In determining how the deadly H5N1 virus made its way to Bernard Matthews' Suffolk farm, the Department for Environment, Food and Rural Affairs (Defra) told just-food that it is considering the possibility that the company could have carried it into the country with partially processed turkeys imported from Hungary, where the virus originated.
Media reports have focused on this facet of the investigation, claiming that Bernard Matthews imported meat from a slaughterhouse just 30 miles from the Hungarian bird flu outbreak.
Speaking to reporters over the weekend, Environment Minister Ben Bradshaw did not rule out the possibility that the company could face prosecution. He said: "There has clearly been a lapse in biosecurity, otherwise the avian flu virus would not have got into that poultry shed. We do have law on biosecurity and law on animal health which is vigorously implemented in this country."

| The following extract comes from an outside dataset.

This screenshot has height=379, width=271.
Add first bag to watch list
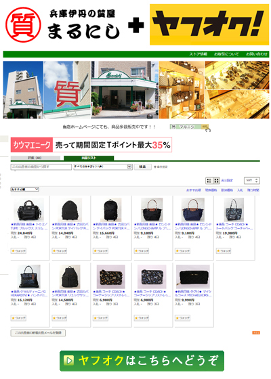click(18, 251)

Defra told just-food that until its investigation was completed the department was unwilling to "name names". "We were aware that they were importing products from Hungary, but the exact nature of those imports is still under investigation. It is an important part of our inquiry and until we have reached a clear conclusion we are not finger pointing," a Defra spokesperson said.
Defra has also started looking into claims made by Hungary's deputy chief vet, Lajos Bognar, that Bernard Matthews exported poultry products from the Suffolk farm at the centre of the UK outbreak after the disease was identified. According to Bognar, six trucks transporting products from the turkey farm arrived in Hungary last week.

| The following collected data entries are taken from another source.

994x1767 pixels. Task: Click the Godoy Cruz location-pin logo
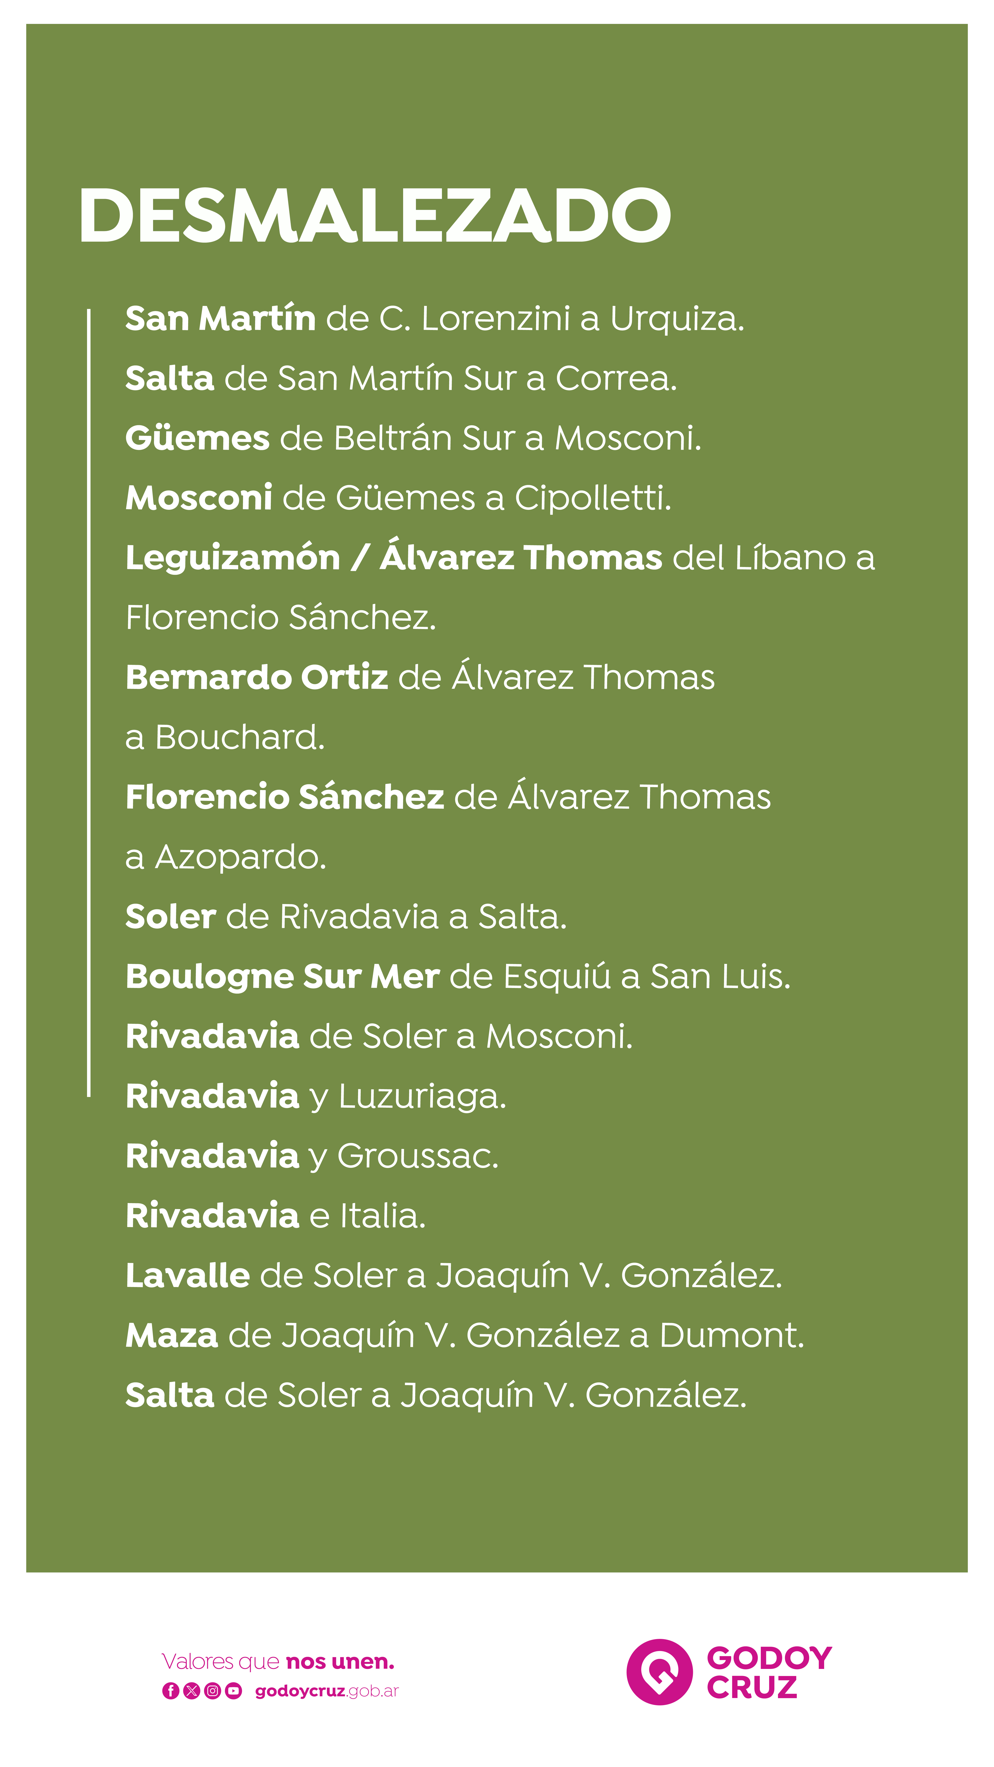(659, 1672)
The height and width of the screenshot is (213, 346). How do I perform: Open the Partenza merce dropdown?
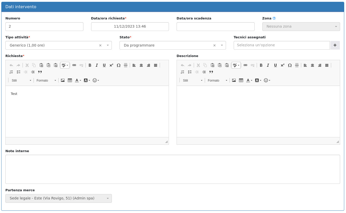[x=58, y=198]
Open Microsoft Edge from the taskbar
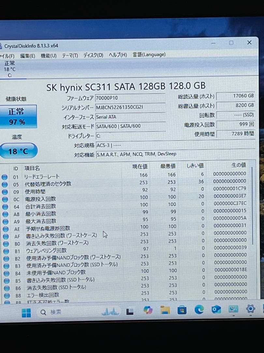Screen dimensions: 264x353 tap(198, 310)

Defra told just-food that although strict rules designed to prevent the spread of the disease came into effect after its detection, various products are exempt from the movement ban. Live birds, eggs and carcasses cannot be moved from infected sites, but processed meat in storage can be transported.
"They are allowed to export products from the restriction zone under certain conditions. For example, heat treated or cooked products can be exported. We are investigating whether Bernard Matthews met these conditions," Defra said.
Bernard Matthews told just-food that it follows food safety regulations scrupulously and that it is cooperating fully with the investigation.